In Afrika soll sich die Bevölkerung voraussichtlich innerhalb einer Generation von 1,2 Milliarden auf 2,4 Milliarden Menschen bis 2050 verdoppeln. Hier kennt sich Silberhorn aus, denn er ist Deutscher Gouverneur bei der afrikanischen Entwicklungsbank. Es sei daher anzunehmen, so Silberhorn, dass die Migration aus diesen Ländern zunehmen wird. Mitverantwortlich sei auch die zunehmende Verbreitung von Smartphones: "Die bringen die europäische Glitzerwelt noch in die kleinste Hütte." In Afrika gäbe es mittlerweile mehr Handys als Toiletten oder Zugang zu sauberem Trinkwasser.
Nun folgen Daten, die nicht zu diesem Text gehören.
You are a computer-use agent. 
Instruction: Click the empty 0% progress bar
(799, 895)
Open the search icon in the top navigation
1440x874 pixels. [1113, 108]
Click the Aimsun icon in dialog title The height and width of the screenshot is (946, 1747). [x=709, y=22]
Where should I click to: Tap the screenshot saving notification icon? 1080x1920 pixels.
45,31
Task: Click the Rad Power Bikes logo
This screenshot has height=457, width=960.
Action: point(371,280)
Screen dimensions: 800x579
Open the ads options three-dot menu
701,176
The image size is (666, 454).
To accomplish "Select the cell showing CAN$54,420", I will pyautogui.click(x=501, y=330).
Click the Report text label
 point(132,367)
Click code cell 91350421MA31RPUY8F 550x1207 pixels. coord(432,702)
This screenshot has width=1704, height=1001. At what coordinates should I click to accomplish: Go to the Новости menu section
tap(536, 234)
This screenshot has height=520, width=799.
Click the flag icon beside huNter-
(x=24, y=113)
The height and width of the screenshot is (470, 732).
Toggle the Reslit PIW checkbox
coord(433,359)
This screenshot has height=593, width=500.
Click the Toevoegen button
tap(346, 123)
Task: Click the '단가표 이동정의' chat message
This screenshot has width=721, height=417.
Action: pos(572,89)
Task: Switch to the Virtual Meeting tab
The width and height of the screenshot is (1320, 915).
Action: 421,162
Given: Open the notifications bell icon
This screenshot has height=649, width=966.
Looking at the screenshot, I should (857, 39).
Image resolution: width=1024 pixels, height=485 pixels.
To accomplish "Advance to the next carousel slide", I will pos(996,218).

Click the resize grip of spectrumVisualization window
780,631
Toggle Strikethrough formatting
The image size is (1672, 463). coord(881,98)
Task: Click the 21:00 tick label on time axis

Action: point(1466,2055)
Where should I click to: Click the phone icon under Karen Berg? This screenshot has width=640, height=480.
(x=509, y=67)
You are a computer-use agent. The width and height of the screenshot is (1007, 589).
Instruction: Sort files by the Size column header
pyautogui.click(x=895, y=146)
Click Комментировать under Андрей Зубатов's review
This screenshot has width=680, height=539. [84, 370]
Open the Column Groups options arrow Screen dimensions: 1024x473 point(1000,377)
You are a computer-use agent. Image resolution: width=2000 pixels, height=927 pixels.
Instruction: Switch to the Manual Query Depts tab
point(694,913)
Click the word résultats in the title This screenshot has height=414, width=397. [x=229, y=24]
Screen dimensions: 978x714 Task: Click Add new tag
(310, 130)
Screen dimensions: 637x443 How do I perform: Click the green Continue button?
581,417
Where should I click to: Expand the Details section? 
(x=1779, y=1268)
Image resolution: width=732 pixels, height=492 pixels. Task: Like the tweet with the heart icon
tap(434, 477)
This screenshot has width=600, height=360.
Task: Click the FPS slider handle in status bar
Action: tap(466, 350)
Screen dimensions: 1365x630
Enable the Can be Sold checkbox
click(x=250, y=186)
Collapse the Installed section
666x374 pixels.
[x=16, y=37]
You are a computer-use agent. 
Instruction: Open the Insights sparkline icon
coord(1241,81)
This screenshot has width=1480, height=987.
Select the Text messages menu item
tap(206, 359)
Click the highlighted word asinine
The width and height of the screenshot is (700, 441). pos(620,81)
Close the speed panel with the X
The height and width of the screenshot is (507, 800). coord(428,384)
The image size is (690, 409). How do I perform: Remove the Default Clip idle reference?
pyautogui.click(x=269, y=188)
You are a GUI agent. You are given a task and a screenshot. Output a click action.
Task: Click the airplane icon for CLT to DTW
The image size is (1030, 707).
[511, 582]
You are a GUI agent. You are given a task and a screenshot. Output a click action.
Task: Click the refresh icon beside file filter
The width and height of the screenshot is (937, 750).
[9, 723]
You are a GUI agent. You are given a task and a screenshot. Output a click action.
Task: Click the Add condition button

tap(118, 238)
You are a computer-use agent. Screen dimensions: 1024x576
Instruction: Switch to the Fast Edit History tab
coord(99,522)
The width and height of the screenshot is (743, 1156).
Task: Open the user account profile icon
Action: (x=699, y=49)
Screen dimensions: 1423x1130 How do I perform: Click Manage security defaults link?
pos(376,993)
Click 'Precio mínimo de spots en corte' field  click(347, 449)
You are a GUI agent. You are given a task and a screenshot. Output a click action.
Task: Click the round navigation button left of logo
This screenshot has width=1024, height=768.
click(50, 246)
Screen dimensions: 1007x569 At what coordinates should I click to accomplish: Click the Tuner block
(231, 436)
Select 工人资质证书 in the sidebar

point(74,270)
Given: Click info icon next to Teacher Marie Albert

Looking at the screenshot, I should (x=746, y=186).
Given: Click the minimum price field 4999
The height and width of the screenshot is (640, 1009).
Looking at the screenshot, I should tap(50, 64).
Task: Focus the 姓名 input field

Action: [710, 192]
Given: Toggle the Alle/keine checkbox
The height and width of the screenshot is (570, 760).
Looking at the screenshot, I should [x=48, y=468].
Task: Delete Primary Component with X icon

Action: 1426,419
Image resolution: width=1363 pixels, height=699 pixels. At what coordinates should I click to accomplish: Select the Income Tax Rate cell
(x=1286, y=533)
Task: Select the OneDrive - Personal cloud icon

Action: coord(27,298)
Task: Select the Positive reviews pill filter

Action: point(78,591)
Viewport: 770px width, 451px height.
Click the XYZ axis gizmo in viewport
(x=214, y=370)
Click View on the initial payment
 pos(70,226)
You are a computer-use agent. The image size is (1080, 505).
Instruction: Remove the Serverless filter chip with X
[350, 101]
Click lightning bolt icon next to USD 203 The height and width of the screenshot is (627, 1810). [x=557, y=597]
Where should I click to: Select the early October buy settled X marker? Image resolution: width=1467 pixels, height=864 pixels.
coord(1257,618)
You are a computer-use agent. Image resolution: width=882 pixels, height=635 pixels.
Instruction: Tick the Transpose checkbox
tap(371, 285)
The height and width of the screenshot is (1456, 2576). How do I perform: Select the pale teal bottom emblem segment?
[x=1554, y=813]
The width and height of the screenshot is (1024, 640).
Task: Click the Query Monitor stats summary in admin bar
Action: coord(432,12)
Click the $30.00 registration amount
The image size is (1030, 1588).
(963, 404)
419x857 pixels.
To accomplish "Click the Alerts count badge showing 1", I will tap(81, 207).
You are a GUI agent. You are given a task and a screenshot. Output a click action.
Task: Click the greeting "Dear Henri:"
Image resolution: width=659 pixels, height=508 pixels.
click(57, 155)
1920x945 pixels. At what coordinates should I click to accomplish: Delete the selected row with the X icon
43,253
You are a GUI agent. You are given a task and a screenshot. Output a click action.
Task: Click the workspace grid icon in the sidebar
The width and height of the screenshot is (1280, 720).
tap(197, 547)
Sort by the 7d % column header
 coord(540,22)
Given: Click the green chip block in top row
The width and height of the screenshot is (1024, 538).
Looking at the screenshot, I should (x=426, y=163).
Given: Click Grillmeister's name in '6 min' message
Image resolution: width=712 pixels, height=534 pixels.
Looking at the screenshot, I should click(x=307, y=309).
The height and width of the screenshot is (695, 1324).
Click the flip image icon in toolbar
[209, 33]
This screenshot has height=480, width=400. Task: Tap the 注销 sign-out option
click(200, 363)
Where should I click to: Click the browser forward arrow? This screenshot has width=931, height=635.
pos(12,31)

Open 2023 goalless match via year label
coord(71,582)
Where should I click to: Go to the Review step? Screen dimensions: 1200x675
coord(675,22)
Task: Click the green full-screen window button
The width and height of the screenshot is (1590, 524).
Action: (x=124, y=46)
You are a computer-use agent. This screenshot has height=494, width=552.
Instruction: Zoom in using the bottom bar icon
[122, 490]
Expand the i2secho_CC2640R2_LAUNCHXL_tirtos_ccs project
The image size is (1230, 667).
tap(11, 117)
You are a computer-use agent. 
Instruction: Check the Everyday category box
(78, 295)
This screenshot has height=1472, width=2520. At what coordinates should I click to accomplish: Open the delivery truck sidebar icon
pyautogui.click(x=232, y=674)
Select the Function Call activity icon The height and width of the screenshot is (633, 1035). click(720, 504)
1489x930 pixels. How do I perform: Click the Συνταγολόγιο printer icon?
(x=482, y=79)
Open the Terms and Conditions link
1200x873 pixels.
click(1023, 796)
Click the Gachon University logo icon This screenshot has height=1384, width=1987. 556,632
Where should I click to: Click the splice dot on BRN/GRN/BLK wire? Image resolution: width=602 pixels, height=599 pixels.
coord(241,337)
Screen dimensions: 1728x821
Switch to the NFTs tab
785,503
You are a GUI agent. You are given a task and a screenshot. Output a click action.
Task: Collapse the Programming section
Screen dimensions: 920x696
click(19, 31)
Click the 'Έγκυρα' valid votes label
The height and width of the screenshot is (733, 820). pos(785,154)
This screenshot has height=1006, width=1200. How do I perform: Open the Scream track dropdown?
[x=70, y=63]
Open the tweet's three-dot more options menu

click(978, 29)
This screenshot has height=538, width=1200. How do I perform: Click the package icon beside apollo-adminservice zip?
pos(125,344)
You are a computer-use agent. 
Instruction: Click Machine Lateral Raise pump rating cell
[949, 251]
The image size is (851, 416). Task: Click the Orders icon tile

Ein Diskussionsteilnehmer, der anonym bleiben wollte, vermutete, dass ein Wachstumsland wie Afrika ähnlich wie China oder Indien letztlich zur Geburtenkontrolle gezwungen sei. Er fragte, ob dies nicht auf diplomatischem Wege mittels UN durchsetzbar sei. Silberhorn stellte klar, dass sein Ministerium keine Geburtenregelung vorschlage. Jedoch stelle man den Familien die Frage, ob sie sich Bildung und Gesundheit für eine wachsende Kinderschar leisten könnten. Grundsätzlich würden Frauen ihr erwirtschaftetes Einkommen zu 90 Prozent in die Familie investieren, Männer jedoch nur zu 40 Prozent. Deswegen sei es wichtig, die Frauen ins Erwerbsleben einzubeziehen. "Die Rolle der Frau ist entscheidend für die Entwicklung."

Die dritte Bürgermeisterin von Wolnzach, Kathi Gmelch, fragte, warum die Rückführung vieler junger männlicher Flüchtlinge nicht schneller erfolge: "Sie könnten in ihren Ländern doch für den Wiederaufbau genutzt werden." Silberhorn erwiderte, dass die Rückführung in afrikanische Staaten mittlerweile gut klappe, auch habe es bereits Rückführungen nach Afghanistan gegeben. Beim Wiederaufbau sei "Hilfe zur Selbsthilfe gefragt". Die jungen Männer müssten in den lokalen Arbeitsmarkt integriert werden.

Silberhorn berichtete auch von erfolgreichen Projekten, die Hoffnung machten: So hätten bayrische Unternehmen in Tunesien 50 000 neue Arbeitsplätze geschaffen. In eine syrische Stadt seien momentan wieder 90 Prozent der Vertriebenen nach Aufbaubemühungen zurückgekehrt.

Nachdenklich wurden die Mienen im Saal, als der Staatssekretär über den Besuch in einem der weltgrößten Flüchtlingscamps Zaatari in Jordanien berichtete. Dort gäbe es viele syrische Kinder, die bereits jahrelang keine Schulbildung mehr erfahren haben - der Krieg in Syrien tobt bereits im sechsten Jahr. Im Camp werden die Kinder beschult, und zwölf- bis 13-jährige Mädchen hätten stolz berichtet, dass sie später Krankenschwestern, Ärztinnen und Lehrerinnen werden wollten. Die Realität sähe aber anders aus: Im Alter von 14 Jahren würden diese Mädchen meist an einen erheblich älteren Mann verheiratet.